Stored records:
────────────────────

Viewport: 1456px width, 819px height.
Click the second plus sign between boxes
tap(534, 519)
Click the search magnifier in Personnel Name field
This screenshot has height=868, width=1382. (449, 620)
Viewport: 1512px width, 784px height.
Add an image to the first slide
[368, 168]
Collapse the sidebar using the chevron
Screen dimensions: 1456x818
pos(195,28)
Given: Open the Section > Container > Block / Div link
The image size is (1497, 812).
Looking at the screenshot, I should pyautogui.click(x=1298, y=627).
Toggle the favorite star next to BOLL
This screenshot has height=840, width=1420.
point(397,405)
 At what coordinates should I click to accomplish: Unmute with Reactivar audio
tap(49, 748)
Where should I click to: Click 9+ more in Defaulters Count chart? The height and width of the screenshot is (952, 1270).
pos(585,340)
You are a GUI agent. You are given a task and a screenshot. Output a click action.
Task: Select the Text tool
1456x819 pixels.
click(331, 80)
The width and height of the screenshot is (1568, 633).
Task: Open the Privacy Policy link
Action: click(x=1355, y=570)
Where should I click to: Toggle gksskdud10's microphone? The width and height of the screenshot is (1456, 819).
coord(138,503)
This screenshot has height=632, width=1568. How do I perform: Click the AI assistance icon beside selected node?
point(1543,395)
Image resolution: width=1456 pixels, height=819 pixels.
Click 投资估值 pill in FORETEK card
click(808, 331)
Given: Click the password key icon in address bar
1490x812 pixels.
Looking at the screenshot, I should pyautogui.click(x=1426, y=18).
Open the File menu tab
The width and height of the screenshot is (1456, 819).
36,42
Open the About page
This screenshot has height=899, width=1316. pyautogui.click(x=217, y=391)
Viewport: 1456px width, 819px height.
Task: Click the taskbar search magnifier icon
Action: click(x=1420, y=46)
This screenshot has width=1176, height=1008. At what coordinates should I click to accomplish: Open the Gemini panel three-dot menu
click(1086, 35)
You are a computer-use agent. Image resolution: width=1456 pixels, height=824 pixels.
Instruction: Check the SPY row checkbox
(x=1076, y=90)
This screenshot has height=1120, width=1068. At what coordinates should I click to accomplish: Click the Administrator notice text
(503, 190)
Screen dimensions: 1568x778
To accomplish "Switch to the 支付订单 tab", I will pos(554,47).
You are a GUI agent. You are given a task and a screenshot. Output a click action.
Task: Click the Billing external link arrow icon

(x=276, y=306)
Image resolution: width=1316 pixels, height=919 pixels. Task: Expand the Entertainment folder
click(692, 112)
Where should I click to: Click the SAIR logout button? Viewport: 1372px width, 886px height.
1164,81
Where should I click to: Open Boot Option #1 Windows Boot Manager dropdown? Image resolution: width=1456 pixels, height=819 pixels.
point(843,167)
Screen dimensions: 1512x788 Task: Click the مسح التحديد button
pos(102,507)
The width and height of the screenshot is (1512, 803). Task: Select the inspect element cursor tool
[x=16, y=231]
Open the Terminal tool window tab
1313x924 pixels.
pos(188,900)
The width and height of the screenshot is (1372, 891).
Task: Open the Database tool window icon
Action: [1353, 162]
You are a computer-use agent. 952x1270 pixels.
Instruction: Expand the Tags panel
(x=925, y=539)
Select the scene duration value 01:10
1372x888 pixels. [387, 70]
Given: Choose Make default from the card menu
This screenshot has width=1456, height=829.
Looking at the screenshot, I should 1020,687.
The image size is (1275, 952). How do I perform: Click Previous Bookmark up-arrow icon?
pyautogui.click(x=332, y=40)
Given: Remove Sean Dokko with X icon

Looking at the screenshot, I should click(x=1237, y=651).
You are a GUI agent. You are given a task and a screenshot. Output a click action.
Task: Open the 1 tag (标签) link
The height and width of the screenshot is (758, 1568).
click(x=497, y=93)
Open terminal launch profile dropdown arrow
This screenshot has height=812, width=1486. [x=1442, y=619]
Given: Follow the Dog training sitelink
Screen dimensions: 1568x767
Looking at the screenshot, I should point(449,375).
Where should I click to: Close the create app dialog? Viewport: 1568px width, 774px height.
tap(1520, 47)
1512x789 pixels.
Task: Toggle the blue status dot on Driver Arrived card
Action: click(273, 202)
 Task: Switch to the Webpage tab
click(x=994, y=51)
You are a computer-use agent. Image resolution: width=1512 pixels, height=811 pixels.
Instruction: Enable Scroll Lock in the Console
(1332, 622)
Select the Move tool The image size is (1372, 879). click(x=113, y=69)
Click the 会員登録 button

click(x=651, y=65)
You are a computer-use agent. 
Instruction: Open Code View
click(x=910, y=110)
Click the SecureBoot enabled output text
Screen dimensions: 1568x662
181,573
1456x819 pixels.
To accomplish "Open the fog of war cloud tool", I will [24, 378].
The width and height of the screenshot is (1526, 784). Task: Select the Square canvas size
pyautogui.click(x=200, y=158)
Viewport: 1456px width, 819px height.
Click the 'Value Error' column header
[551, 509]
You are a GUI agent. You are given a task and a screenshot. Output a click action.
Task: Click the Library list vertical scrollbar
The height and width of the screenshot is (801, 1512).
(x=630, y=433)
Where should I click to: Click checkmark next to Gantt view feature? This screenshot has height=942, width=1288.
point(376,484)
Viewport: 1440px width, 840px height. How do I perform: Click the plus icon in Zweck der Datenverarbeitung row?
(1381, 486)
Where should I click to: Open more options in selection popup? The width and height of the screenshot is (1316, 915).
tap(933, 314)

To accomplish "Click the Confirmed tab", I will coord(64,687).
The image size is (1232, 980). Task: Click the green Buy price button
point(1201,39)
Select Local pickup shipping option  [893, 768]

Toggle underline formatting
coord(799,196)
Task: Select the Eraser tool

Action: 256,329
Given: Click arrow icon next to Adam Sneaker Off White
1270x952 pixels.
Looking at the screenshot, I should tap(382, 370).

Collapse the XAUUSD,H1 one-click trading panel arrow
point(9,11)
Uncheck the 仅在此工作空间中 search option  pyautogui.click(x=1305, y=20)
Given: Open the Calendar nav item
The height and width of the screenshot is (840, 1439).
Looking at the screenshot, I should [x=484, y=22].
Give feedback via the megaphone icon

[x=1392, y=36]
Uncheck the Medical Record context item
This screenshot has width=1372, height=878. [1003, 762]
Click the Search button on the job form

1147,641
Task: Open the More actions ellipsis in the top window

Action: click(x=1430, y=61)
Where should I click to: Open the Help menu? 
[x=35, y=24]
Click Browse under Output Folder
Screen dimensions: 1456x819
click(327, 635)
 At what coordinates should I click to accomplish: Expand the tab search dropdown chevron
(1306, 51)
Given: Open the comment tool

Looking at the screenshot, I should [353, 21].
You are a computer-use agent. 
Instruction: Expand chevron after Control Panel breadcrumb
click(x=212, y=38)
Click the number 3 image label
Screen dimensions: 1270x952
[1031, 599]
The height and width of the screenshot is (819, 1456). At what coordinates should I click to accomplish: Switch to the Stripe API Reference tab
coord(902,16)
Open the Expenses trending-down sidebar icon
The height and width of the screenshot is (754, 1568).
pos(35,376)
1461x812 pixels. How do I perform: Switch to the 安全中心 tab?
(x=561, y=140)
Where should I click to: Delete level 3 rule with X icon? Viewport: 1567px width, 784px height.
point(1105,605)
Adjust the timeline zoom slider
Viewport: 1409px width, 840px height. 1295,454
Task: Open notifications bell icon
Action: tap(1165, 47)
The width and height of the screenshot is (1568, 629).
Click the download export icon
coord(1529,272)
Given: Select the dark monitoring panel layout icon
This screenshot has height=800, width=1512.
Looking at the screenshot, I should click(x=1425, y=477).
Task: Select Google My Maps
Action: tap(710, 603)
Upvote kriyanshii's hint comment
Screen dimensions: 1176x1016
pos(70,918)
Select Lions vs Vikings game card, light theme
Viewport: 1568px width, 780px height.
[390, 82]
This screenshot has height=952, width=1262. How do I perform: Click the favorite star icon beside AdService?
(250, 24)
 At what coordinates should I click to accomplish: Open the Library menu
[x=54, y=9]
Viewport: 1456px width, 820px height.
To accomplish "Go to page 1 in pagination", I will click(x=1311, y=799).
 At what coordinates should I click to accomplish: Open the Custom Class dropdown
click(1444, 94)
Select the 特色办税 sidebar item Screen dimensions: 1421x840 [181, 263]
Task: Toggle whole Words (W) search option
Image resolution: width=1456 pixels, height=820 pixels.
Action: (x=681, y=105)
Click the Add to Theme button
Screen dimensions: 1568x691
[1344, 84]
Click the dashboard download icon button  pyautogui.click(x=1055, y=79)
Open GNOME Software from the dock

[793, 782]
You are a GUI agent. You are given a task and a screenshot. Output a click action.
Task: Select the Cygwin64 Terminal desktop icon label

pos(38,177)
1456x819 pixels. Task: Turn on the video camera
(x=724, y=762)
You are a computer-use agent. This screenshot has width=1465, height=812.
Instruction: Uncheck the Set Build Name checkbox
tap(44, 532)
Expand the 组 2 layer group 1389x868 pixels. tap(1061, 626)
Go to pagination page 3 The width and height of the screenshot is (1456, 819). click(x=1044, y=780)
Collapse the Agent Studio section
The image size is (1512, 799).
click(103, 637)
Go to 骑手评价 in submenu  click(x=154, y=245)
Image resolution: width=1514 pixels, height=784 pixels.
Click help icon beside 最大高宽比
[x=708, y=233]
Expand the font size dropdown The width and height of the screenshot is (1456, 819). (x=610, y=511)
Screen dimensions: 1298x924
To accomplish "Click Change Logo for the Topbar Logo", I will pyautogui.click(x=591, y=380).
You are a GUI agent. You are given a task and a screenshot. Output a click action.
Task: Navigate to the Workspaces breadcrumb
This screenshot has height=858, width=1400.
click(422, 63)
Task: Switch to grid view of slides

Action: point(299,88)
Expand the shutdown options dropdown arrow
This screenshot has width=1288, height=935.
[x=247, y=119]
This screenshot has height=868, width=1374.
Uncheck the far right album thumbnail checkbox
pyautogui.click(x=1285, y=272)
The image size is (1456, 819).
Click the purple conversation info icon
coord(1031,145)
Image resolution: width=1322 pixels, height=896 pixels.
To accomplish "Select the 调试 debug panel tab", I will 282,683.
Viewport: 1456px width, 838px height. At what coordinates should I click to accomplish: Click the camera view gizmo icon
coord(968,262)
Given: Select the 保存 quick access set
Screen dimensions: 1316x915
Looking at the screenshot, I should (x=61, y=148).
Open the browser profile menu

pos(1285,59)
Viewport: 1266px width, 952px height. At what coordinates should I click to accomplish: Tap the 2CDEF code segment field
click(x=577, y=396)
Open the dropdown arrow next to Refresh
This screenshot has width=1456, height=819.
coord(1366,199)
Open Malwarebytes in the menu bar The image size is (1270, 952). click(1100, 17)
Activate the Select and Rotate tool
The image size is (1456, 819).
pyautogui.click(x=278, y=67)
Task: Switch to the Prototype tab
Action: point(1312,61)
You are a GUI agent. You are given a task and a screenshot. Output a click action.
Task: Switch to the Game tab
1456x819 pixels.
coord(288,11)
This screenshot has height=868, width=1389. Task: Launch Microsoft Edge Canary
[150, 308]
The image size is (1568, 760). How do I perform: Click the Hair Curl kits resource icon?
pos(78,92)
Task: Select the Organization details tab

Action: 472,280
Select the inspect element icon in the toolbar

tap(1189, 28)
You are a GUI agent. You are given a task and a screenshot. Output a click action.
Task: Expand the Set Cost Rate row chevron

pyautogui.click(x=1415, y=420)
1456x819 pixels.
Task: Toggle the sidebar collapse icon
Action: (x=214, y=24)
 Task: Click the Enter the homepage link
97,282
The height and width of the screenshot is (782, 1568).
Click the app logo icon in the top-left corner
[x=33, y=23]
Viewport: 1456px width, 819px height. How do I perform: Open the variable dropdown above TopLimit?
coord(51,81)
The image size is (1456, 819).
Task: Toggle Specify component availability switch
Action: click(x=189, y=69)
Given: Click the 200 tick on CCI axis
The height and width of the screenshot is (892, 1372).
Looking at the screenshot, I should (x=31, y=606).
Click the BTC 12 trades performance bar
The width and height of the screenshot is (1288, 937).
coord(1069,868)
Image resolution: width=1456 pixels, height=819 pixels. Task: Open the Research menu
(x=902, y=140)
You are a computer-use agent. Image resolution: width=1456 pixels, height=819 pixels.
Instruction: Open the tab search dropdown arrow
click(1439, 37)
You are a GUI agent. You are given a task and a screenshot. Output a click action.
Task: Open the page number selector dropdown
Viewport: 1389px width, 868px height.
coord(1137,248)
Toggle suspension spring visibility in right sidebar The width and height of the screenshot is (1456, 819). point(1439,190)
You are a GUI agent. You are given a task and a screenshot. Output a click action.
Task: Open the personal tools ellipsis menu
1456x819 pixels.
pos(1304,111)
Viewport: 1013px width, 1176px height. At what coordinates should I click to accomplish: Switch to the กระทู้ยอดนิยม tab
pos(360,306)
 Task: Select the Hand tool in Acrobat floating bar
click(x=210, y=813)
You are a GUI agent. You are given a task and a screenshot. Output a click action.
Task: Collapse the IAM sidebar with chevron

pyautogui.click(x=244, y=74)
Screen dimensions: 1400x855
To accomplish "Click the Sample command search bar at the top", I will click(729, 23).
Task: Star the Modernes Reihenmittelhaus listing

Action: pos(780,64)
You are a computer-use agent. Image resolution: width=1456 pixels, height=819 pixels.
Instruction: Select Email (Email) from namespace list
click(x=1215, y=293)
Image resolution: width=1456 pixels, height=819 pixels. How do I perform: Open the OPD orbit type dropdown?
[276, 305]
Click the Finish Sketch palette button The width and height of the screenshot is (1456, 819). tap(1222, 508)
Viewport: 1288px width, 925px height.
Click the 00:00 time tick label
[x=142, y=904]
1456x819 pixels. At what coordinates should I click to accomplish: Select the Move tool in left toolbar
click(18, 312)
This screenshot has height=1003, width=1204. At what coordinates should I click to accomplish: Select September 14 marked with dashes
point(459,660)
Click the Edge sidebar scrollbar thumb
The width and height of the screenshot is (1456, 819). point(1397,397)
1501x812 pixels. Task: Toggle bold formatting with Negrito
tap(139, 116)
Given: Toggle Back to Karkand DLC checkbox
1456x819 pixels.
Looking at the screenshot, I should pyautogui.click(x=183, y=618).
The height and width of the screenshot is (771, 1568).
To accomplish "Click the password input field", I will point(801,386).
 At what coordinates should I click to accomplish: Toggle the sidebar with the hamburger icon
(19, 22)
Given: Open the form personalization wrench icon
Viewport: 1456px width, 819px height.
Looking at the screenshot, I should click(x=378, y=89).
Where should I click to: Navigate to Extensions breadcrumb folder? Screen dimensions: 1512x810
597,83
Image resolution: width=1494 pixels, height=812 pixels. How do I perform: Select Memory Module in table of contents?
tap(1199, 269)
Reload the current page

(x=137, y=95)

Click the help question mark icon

────────────────────

- **WORK ORDER**
From the entries above, give again exactly the lines running from the line with "Click the number 3 image label" to the line with "Given: Select the dark"; include both of those lines.

- **SOLUTION TO THE PROBLEM**
Click the number 3 image label
Screen dimensions: 1270x952
[1031, 599]
The height and width of the screenshot is (819, 1456). At what coordinates should I click to accomplish: Switch to the Stripe API Reference tab
coord(902,16)
Open the Expenses trending-down sidebar icon
The height and width of the screenshot is (754, 1568).
pos(35,376)
1461x812 pixels. How do I perform: Switch to the 安全中心 tab?
(x=561, y=140)
Where should I click to: Delete level 3 rule with X icon? Viewport: 1567px width, 784px height.
point(1105,605)
Adjust the timeline zoom slider
Viewport: 1409px width, 840px height. 1295,454
Task: Open notifications bell icon
Action: tap(1165, 47)
The width and height of the screenshot is (1568, 629).
Click the download export icon
coord(1529,272)
Given: Select the dark monitoring panel layout icon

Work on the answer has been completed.